▸ **What you have to do**: Could you update the records below by replacing "Anmelden" with "Einloggen" and leaving everything else unchanged? Leave the pictures out of your answer.

____ Entries provided

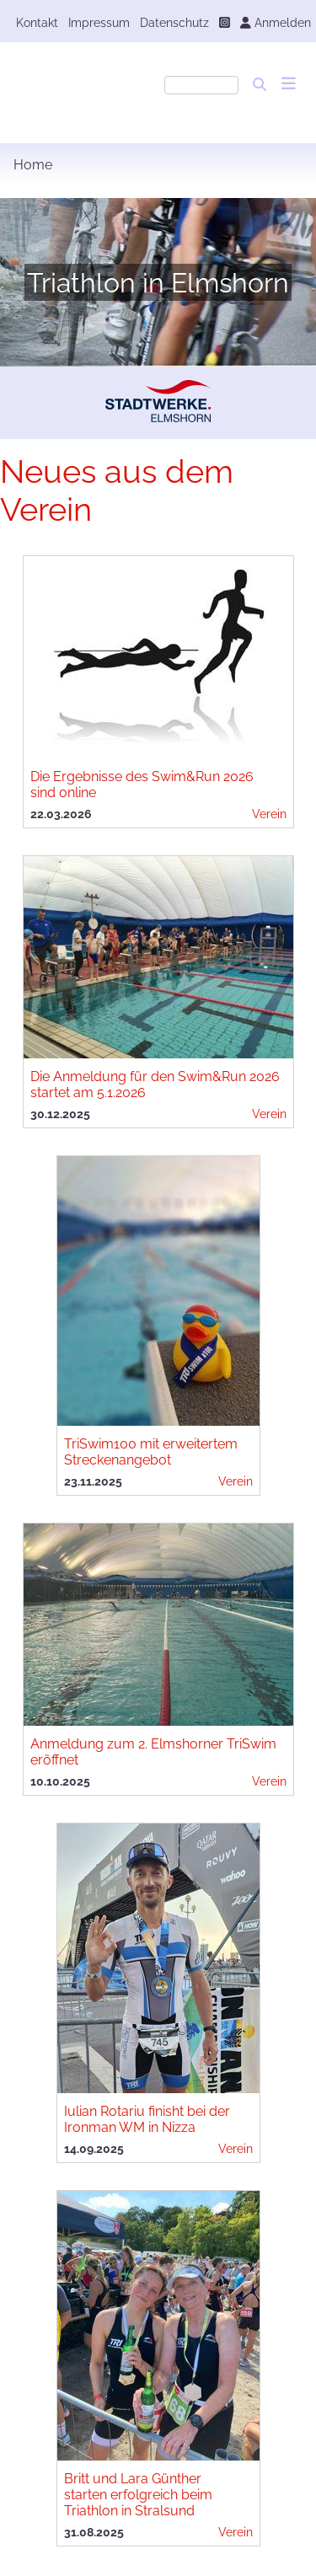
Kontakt (37, 22)
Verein (269, 813)
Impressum (99, 22)
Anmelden (275, 22)
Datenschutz (174, 22)
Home (32, 165)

________

▸ **Completed exercise**:
Kontakt (37, 22)
Verein (269, 813)
Impressum (99, 22)
Einloggen (275, 22)
Datenschutz (174, 22)
Home (32, 165)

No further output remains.